Gepubliceerd op donderdag 7 maart 2024
IT 4486
Rechtbank ||
30 jan 2024
Rechtbank 30 jan 2024, IT 4486; ECLI:NL:RBGEL:2024:1067 (Belanghebbende tegen de Staat), https://www.itenrecht.nl/artikelen/ksb-naheffing-voor-illegaal-kansspelen

KSB-naheffing voor illegaal kansspelen

Rb. 30 januari 2024, IT 4486; ECLI:NL:RBGEL:2024:1067 (Belanghebbende tegen de Staat). In onderhavige zaak heeft belanghebbende geen aangiften kansspelbelasting (KSB) gedaan in de jaren 2012 tot en met 2016. Uit onderzoek van de Regionale Recherce blijkt dat verdachten (waaronder belanghebbende) verdacht werden van deelname aan een criminele organisatie, grootschalige georganiseerde illegale gokactiviteiten, witwassen en belastingfraude. De inspecteur heeft vervolgens per brief het voornemen tot opleggen van naheffingsaanslagen aangekondigd over betreffende tijdvakken.Tijdens het onderzoek is een rechtshulpverzoek uitgegaan naar de bevoegde autoriteiten van Oostenrijk met het verzoek om een doorzoeking ter inbeslagneming te verrichten bij de softwareleverancier die softwarelicenties voor het gebruik van een gokwebsite verstrekt. Personen A en G zijn door de rechtbank Overijssel veroordeeld wegens het als leider deelnemen aan een criminele organisatie. Deze samenwerking kan gekwalificeerd worden als stille maatschap. Dergelijke samenwerking is inhoudingsplichtig op grond van de Wet op de kansspelbelasting en de Algemene wet inzake rijksbelastingen. Gelet op de verplichting tot inhouding en afdracht van belanghebbende, had zij de verschuldigde kansspelbelasting dan ook op aangifte af dienen te dragen. Omdat zij dat niet gedaan heeft en niet heeft verzocht om te worden uitgenodigd om aangifte te doen, heeft de inspecteur terecht naheffingsaanslagen aan het samenwerkingsverband opgelegd.

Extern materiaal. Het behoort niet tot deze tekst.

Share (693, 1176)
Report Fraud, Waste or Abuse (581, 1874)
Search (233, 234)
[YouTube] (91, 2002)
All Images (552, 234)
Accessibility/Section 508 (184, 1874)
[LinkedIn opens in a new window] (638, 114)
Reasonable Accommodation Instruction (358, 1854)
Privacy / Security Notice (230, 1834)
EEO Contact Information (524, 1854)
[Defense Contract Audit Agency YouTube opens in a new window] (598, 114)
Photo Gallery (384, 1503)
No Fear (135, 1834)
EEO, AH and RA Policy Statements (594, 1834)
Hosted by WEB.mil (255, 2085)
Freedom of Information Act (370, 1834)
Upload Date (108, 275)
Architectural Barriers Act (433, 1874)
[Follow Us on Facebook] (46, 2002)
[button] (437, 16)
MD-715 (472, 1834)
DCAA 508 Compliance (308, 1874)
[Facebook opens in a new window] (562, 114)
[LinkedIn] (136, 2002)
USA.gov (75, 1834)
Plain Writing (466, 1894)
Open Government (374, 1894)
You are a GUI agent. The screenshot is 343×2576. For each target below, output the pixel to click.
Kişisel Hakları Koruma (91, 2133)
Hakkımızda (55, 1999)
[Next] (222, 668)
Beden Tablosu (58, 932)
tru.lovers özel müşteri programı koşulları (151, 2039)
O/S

35. De rechtbank is van oordeel dat uit het proces-verbaal en het vonnis van 23 januari 2020 volgt dat er sprake is van een samenwerkingsverband tussen [persoon G] en [persoon A] in de voorliggende jaren, dat moet worden gekwalificeerd als een stille maatschap. Uit de stukken blijkt dat sprake was van een duurzame samenwerking met een zekere rolverdeling. [persoon G] en [persoon A] zochten samen naar fysieke locaties om kansspelen te organiseren. Zij hielden bij deze goklocaties maandelijkse afrekenrondes, om hun winsten uit de organisatie van de illegale kansspelen op te halen. [persoon G] trad naar de buitenwereld het meest op de voorgrond. Ondertussen overlegde hij, met name voor belangrijke beslissingen met [persoon A] beheerde de financiën. Onderling spraken zij over ‘ons bedrijf’ en ook naar buiten toe presenteerden zij zich in de ‘wij-vorm’ en spreken zij over elkaar als ‘compagnon’ en ‘eigenaars’. Hieruit blijkt dat sprake was van een duurzame relatie waaraan in ieder geval een (al dan niet stilzwijgend tot stand gekomen) mondelinge maatschapsovereenkomst ten grondslag heeft gelegen waaraan [persoon G] en [persoon A] feitelijk uitvoering hebben gegeven. [persoon G] en [persoon A] werkten kennelijk samen op basis van gelijkwaardigheid, verdeelden de winst in gelijke delen, brachten hun arbeid in en de samenwerking was gericht op het behalen van wederzijds voordeel. De enkele stellingen van de gemachtigde dat er geen samenwerkingsverband was, dat zich niet als zodanig naar buiten toe heeft gepresenteerd en dat [persoon A] in zijn geheel niet betrokken is geweest bij het aanbieden van kansspelen, worden door hem niet nader onderbouwd en vinden ook geen steun in de stukken van deze zaken. Anders dan de gemachtigde betoogt is een proces-verbaal van de politie niet ‘slechts’ een partijstandpunt van de inspecteur. Aan het proces-verbaal liggen veel en verschillende bewijsmiddelen ten grondslag en de rechtbank heeft geen reden om te twijfelen aan de betrouwbaarheid van de door de politie vastgestelde bevindingen van het strafrechtelijk opsporingsonderzoek en de conclusies die de rechtbank Overijssel daaruit heeft getrokken op dit punt.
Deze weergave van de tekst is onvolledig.